— Почему был? Материя не исчезает.
— Это что… по законам шествия?
— Отчего же? По законам бытия опять-таки, и по Марксу в том числе. Так что у вас за вопрос ко мне?
— В записках, когда вам этот… в пещере, ну, который в сандалиях, предложил изъявить последнее желание…
— Опять вы, извиняюсь, туда? Ну, да ладно, спрашивайте.
— Вы что же, действительно, адрес профессора Смарагдова попросили? А не пребывания, мягко говоря, в нирване? Для чего адрес-то, если не секрет? Могли бы и посущественней чего-либо заказать.
— Мне хотелось навештить жену штарика Шмарагдова или детей.
— Значит, вы уже тогда, в пещере понимали, то есть верили, что вернетесь домой?
— Не сомневался даже. И, знаете, почему? Вспомнил одну поговорочку философскую: мыслю — значит живу, или как там она звучит в подлиннике. Раз голова работает, смекнул я тогда: стало быть, ни черта я не умер! Приболел всего лишь, — произнес Мценский, воодушевляясь.

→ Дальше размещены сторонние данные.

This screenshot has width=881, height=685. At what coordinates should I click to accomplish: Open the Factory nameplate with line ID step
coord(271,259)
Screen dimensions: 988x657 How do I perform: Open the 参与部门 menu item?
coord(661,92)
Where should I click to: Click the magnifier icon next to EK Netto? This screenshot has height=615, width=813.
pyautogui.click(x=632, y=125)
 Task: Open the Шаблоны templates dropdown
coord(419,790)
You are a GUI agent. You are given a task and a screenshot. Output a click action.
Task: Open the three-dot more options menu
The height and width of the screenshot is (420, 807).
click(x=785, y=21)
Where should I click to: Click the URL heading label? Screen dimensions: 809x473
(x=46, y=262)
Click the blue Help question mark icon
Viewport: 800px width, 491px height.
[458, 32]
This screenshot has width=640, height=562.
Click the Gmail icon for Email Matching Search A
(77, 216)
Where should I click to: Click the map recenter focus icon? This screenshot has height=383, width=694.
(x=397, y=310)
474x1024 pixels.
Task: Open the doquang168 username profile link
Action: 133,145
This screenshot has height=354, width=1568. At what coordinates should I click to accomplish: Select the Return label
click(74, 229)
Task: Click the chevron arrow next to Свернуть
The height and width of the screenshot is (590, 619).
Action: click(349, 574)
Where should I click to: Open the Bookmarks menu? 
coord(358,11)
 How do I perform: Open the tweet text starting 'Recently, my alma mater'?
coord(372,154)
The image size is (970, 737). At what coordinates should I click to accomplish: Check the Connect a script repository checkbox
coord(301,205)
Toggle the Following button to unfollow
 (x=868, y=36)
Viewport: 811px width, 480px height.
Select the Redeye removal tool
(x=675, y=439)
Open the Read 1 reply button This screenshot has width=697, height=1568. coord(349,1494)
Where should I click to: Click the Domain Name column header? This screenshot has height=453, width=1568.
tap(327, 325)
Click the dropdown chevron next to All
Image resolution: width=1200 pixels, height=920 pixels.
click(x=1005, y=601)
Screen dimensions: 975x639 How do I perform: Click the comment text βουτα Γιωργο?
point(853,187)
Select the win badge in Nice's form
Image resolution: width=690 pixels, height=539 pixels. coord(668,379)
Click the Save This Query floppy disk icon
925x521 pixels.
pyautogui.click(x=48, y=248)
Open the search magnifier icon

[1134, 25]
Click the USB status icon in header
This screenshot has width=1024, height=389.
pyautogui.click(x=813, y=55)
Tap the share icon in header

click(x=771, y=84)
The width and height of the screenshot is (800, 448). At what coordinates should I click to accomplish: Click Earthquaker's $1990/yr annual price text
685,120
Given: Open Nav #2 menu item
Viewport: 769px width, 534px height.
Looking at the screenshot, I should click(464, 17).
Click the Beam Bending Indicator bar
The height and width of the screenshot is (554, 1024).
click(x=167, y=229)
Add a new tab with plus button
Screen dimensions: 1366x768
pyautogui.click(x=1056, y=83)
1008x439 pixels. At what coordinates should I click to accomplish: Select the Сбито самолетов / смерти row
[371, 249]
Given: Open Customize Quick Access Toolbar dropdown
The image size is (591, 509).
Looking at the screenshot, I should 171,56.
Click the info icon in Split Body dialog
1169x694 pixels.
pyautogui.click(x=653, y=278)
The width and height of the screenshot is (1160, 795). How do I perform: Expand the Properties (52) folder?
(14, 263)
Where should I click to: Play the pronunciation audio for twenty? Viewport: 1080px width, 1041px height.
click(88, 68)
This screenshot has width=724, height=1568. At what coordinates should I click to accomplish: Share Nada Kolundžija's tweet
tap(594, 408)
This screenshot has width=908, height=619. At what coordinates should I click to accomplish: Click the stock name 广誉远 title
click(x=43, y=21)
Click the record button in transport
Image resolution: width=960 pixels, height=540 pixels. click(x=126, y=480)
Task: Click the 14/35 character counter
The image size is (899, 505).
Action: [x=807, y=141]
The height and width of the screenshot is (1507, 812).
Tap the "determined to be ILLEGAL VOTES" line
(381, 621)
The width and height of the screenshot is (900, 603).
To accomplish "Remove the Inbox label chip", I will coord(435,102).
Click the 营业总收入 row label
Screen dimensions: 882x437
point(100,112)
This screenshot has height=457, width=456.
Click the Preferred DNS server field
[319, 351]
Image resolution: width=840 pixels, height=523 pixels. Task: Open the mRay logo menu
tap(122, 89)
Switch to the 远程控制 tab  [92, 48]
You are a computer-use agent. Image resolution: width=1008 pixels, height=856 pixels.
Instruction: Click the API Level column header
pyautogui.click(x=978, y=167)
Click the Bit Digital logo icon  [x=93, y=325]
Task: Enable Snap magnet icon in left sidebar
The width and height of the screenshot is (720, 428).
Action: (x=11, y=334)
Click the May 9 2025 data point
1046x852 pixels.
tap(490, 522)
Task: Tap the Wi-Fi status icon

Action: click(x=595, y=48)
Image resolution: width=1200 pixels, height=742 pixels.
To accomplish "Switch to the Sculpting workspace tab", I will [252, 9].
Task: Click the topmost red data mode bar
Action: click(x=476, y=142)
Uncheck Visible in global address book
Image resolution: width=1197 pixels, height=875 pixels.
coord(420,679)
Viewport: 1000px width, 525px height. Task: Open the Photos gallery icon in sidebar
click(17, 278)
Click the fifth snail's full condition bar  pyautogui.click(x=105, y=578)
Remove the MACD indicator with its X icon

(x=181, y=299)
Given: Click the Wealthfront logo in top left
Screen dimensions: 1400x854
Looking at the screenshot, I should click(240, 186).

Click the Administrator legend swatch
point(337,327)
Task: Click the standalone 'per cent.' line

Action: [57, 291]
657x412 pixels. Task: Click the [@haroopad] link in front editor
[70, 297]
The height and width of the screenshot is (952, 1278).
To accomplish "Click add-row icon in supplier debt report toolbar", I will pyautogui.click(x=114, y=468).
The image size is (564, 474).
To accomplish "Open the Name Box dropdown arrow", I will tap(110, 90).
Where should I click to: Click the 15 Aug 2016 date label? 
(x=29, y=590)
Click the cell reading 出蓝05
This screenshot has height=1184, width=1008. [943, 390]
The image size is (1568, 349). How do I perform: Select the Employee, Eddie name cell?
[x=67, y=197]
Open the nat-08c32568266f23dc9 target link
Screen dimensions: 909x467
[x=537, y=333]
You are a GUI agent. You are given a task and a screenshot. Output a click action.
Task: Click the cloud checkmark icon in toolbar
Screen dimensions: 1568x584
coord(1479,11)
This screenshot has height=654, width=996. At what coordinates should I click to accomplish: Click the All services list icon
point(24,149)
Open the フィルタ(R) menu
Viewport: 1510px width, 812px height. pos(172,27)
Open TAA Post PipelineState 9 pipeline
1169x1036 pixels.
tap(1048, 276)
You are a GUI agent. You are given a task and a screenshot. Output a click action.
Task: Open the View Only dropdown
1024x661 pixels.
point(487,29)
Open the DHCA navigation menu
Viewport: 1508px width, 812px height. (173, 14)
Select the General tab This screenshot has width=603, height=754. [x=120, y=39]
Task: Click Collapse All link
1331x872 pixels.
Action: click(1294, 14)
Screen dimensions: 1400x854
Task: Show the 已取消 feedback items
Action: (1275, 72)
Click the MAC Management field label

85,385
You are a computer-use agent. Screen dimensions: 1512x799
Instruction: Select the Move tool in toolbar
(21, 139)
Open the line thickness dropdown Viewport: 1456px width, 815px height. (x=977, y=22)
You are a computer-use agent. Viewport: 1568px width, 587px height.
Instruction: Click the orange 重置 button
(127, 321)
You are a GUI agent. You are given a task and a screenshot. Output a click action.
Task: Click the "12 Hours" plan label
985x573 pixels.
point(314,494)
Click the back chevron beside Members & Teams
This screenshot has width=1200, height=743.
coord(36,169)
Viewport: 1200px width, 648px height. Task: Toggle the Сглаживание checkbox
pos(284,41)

— А теперь верите в то, что с вами было?
— Теперь я не просто верю — убежден: человечество идет к идеалу. И не только идет, но придет рано или поздно. Не к новой войне, не к всеобщей погибели, а ко всеобщему блаженству. Придет, совершенствуя себя через все эти огни, воды и медные трубы ядерных бомб и реакторов, расовой розни, социальной несправедливости, через нехватку озона и кислорода, омертвление водоемов, через всю геенну огненную человеческого существования, вернее — сосуществования с себе подобными.
— Такой вы теперь оптимист?
— Такой я теперь… не эгоист.
— А зачем навестить-то хотели профессорских потомков? У старичка небось и не сохранилось никого? Времена-то какие: война, блокада и все прочее.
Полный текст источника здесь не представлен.